I purchased an IBM PC 300GL through a Classifieds on another board. It was "bare-bones", lacking memory, drives, expansion cards, etc.
It has the Slot 1 CPU, a single integrated IDE Controller & Floppy Controller. I installed 256mb of RAM (2x 128mb), a 20gb 5400 RPM Maxtor HD & a 24X CD-ROM I had available. I installed a floppy drive & NIC.
When I booted up the first time, I entered the "Configuration/Setup Utility" & noticed that the 20gb Maxtor drive had been detected as "IDE Hard Disk Drive 2 & the CD-ROM was detected as slave on the secondary channel. I used the Maxtor diagnostic utility & it sees the Maxtor HD as being master on the "SECONDARY CHANNEL" & the CD-ROM as the slave on the secondary channel. MicroScope sees it the same way.

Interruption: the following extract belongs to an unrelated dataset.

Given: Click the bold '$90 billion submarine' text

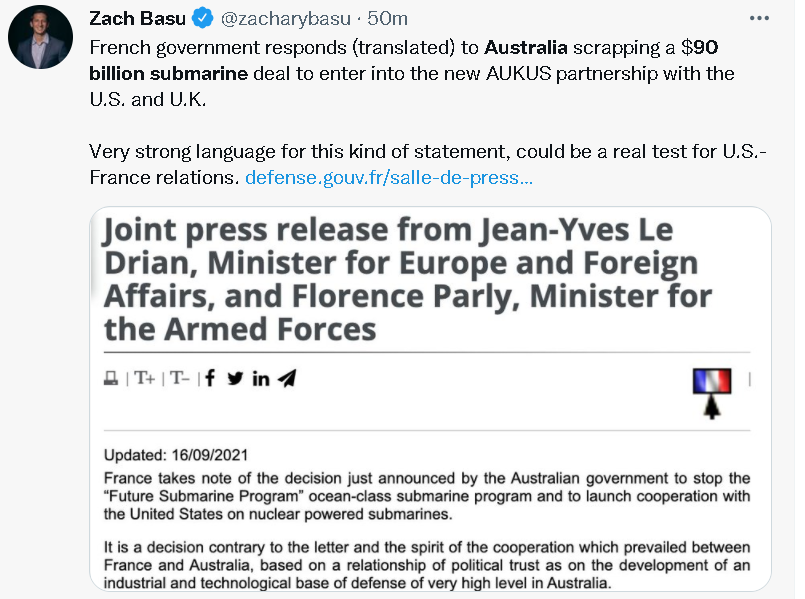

This is very confusing as there is only 1 IDE channel integrated on the system board & I do not have an IDE controller card in the system. I want to install Windows XP Pro & use this as a file server. As this system does not seem to support booting from a bootable CD, I am using the 6 disk XP floppy boot set. It made it through disk one, but gave an error on disk 2 ("File .\NTkrnlmp.exe could not be loaded. The error code is 7, Setup cannot continue).
It seems the Windows 2000 floppy installation set is working (It's formatting the drive now, but I have to go to work, so I want to post this)
how about just booting off a DOS floppy, creating and formatting a FAT32 partition, then running winnt.exe in the i386 directory? Also remember to load smartdrv.exe off the DOS boot. Just another alternative (the way I do NT installs)
<i>It's always the one thing you never suspected.</i>
yes it works for XP/2K/NT (which as you know already are all the same basic OS). Along the same lines, the standard NT admin trick was to copy the i386 directory onto the hard drive which gave you all the files needed for future driver installs, etc. without needing the CD anymore.
<i>It's always the one thing you never suspected.</i>
Yep, I always copy the i386 folder to the HD & change the setup path in the Registry to C:\i386. But I had not tried that tip about booting form a DOS floppy. Nice tip!